• **Given data**
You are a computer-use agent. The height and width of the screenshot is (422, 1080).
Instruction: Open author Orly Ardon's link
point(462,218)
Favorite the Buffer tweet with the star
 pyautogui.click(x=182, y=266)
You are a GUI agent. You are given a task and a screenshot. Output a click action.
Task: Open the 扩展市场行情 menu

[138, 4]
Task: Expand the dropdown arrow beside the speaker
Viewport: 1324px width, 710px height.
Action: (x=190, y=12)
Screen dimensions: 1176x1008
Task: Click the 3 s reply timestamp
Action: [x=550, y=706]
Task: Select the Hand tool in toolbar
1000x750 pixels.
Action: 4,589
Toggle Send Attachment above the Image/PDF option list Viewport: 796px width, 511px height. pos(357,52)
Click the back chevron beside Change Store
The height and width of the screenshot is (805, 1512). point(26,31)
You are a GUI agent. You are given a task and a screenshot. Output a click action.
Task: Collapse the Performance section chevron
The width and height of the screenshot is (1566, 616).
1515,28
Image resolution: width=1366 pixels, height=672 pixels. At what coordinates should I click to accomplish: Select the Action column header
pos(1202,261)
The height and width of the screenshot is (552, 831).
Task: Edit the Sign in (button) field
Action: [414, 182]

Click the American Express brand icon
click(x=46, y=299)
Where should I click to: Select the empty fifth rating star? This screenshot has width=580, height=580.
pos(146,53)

• **Requirements**
Copy all of the data above word for word, changing nothing.

• **Completed exercise**
You are a computer-use agent. The height and width of the screenshot is (422, 1080).
Instruction: Open author Orly Ardon's link
point(462,218)
Favorite the Buffer tweet with the star
 pyautogui.click(x=182, y=266)
You are a GUI agent. You are given a task and a screenshot. Output a click action.
Task: Open the 扩展市场行情 menu

[138, 4]
Task: Expand the dropdown arrow beside the speaker
Viewport: 1324px width, 710px height.
Action: (x=190, y=12)
Screen dimensions: 1176x1008
Task: Click the 3 s reply timestamp
Action: [x=550, y=706]
Task: Select the Hand tool in toolbar
1000x750 pixels.
Action: 4,589
Toggle Send Attachment above the Image/PDF option list Viewport: 796px width, 511px height. pos(357,52)
Click the back chevron beside Change Store
The height and width of the screenshot is (805, 1512). point(26,31)
You are a GUI agent. You are given a task and a screenshot. Output a click action.
Task: Collapse the Performance section chevron
The width and height of the screenshot is (1566, 616).
1515,28
Image resolution: width=1366 pixels, height=672 pixels. At what coordinates should I click to accomplish: Select the Action column header
pos(1202,261)
The height and width of the screenshot is (552, 831).
Task: Edit the Sign in (button) field
Action: [414, 182]

Click the American Express brand icon
click(x=46, y=299)
Where should I click to: Select the empty fifth rating star? This screenshot has width=580, height=580.
pos(146,53)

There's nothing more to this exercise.